— begin The input —
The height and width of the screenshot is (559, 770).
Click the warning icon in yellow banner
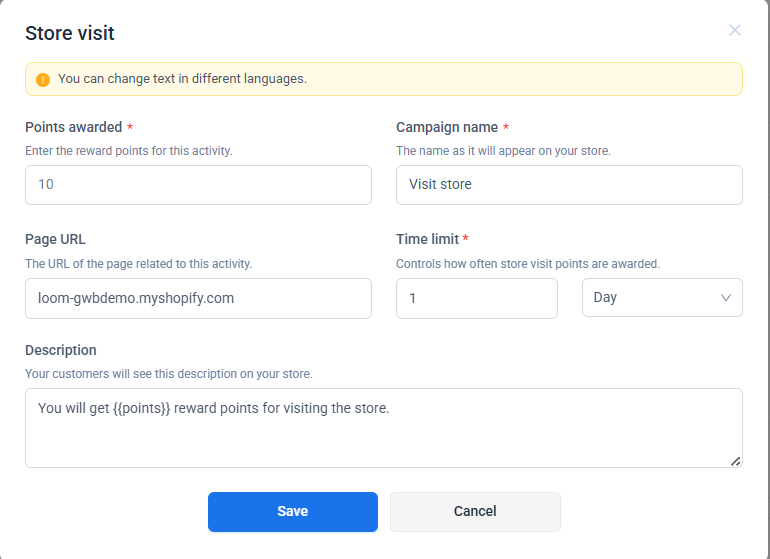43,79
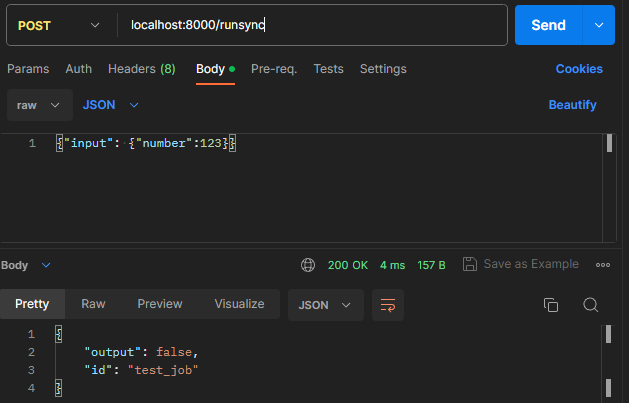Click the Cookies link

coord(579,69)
— end The input —
— begin The input —
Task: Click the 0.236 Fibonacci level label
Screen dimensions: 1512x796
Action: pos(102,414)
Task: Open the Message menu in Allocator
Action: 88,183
— end The input —
— begin The input —
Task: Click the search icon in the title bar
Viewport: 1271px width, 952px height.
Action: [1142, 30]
— end The input —
* **Goal**: Output the material starting at the line containing "The height and" and ending at the line containing "coord(579,69)", reproducing each line as it appears and omitting the pictures.

* **Written solution**:
The height and width of the screenshot is (559, 770).
Click the warning icon in yellow banner
43,79
Click the Cookies link

coord(579,69)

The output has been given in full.